Ricardo Anaya tiene aptitudes destacadas para guiar al panismo en esta difícil ruta. Combina juventud y frescura con experiencias y capacidades políticas acreditadas, y encarna un relevo generacional, con una menor carga de agravios y resentimientos, que le brinda márgenes de maniobra nada despreciables para la mediación y solución de los conflictos internos, salvo que, como señalan sus detractores, juegue como una mera figura instrumental al servicio de Gustavo Madero o Rafael Moreno Valle.

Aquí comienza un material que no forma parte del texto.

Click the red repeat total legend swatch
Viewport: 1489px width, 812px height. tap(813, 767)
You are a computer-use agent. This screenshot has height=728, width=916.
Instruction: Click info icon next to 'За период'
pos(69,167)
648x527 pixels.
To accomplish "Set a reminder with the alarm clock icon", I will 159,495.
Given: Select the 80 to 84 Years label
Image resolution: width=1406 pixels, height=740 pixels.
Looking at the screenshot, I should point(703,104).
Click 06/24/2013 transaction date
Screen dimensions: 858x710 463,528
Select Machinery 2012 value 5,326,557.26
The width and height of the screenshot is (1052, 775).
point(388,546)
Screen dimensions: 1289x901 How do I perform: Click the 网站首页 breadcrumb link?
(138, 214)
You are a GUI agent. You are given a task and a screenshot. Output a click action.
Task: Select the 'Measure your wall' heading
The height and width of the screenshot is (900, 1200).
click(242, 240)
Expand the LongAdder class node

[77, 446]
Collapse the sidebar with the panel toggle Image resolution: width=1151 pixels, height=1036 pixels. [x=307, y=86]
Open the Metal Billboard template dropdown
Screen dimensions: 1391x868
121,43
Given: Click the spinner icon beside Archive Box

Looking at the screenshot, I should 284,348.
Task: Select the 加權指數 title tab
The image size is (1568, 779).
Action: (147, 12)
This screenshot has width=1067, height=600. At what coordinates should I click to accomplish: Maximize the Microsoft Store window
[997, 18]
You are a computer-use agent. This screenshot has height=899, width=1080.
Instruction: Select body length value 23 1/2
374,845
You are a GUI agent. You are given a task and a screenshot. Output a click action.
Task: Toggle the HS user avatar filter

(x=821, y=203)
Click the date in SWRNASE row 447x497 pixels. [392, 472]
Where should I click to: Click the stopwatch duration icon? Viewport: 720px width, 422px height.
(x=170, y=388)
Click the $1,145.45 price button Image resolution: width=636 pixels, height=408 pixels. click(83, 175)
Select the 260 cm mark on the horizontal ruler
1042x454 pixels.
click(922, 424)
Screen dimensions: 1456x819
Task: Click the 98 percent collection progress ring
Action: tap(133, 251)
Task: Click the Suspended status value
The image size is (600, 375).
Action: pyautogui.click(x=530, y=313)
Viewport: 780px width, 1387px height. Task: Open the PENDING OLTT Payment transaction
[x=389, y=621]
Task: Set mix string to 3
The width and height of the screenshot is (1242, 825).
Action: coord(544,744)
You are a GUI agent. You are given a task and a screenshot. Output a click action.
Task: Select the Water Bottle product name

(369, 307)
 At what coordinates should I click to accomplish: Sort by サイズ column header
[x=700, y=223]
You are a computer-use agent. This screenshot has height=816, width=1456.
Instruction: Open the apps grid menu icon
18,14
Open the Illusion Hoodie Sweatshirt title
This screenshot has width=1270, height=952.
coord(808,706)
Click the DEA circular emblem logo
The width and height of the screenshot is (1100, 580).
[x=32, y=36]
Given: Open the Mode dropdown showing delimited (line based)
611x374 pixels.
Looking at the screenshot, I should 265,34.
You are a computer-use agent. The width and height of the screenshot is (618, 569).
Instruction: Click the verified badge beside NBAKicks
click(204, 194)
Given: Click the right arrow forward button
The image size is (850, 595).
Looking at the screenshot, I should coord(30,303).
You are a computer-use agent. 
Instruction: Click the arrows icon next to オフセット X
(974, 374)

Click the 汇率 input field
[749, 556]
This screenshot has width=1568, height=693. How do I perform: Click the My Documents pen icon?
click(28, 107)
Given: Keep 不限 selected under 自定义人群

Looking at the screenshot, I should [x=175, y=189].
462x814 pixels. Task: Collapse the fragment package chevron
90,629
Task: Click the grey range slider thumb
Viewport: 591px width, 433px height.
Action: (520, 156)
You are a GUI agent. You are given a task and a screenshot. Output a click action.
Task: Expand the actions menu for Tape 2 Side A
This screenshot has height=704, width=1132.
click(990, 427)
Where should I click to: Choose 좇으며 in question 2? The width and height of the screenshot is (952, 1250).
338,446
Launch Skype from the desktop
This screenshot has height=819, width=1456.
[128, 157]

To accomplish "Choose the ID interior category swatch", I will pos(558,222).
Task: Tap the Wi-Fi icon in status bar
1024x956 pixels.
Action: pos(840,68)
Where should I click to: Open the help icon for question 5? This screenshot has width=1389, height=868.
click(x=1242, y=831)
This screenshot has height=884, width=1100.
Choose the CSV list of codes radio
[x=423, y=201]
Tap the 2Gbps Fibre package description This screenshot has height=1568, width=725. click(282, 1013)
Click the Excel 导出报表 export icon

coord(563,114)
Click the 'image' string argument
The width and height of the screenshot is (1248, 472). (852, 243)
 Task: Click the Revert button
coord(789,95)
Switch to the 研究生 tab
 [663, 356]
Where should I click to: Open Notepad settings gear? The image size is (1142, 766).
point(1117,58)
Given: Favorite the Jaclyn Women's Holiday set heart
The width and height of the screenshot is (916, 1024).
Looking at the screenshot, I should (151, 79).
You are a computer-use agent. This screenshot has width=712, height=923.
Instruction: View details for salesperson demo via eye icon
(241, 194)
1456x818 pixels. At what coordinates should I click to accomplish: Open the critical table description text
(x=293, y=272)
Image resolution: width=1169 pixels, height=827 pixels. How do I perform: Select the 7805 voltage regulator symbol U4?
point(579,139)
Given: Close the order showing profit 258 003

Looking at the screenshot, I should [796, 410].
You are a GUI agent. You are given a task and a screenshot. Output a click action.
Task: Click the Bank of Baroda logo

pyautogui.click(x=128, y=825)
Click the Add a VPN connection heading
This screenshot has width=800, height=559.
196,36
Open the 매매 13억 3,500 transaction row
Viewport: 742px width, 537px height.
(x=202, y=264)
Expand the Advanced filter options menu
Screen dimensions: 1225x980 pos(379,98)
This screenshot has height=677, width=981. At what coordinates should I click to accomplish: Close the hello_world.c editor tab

Por ello, una condición vital para el ejercicio de su mandato es demostrar con hechos que será el dirigente de todos los panistas, lo cual no implica romper con sus aliados, sino construir un espacio de autonomía y, a la vez, cercanía y diálogo con los diversos grupos y liderazgos del PAN. No es una tarea sencilla. Pero está claro que si Anaya no entiende perfectamente esta exigencia y actúa en consecuencia, además de desfondar su legitimidad, hará más profunda la crisis de su partido. La fórmula para la reconciliación y reconstrucción de esta institución central en la vida democrática de México es encauzar los intereses, ambiciones y diferencias individuales o de grupo al terreno del debate sobre los principios y las propuestas. La clave para la recuperación de su esencia y credibilidad es superar la derrota ética del PAN y, por lo tanto, dar una batalla frontal contra las desviaciones de la corrupción que, en pocos años, desacreditaron lo que llevó décadas construir: la honestidad como una de las señas de identidad fundadoras del panismo. Una parte muy importante de la responsabilidad ante estos desafíos depende de la nueva dirigencia; la otra, igualmente relevante, depende de que sus compañeros le ayuden a quitar obstáculos de la pista o, al menos, no le pongan más. El PAN enfrenta una dura competencia contra sí mismo.